* [Records taken from a collection]:
Start

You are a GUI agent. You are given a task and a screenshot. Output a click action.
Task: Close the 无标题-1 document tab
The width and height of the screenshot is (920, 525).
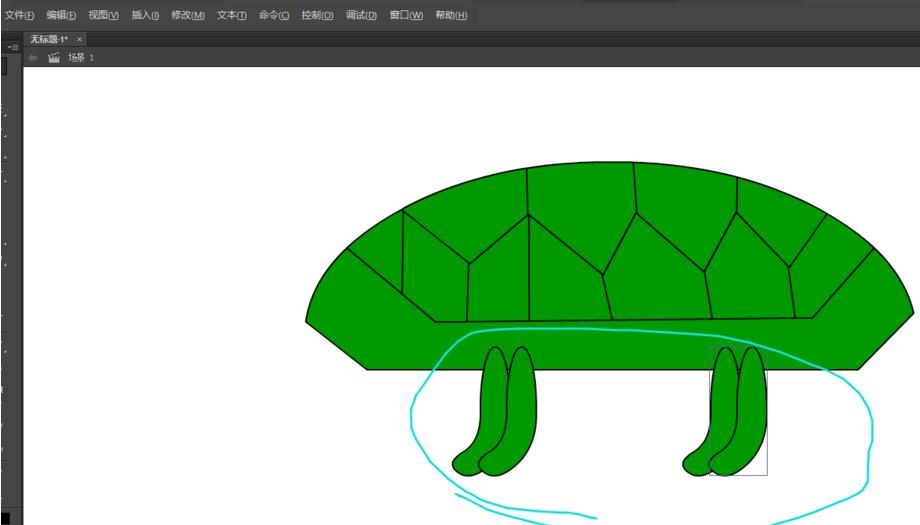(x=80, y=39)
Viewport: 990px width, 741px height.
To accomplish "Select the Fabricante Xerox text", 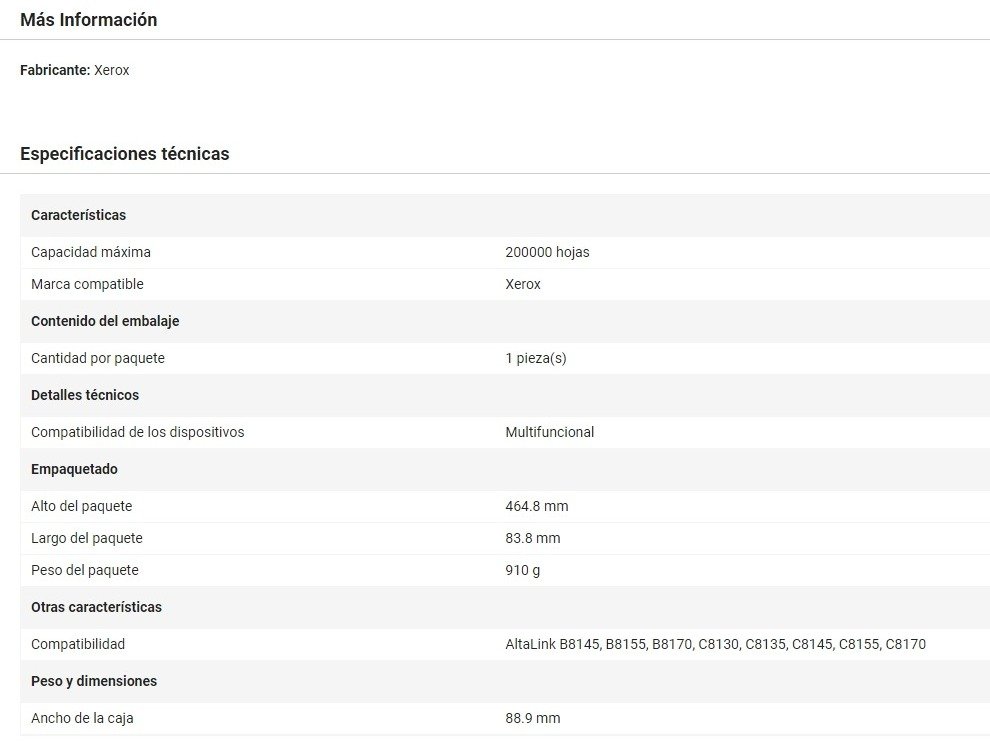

End

* [What you should do]: Put the lines of the material above into a numbered list, leaving out blank lines and the pictures.

* [Full solution]:
1. You are a GUI agent. You are given a task and a screenshot. Output a click action.
2. Task: Close the 无标题-1 document tab
3. The width and height of the screenshot is (920, 525).
4. (x=80, y=39)
5. Viewport: 990px width, 741px height.
6. To accomplish "Select the Fabricante Xerox text", 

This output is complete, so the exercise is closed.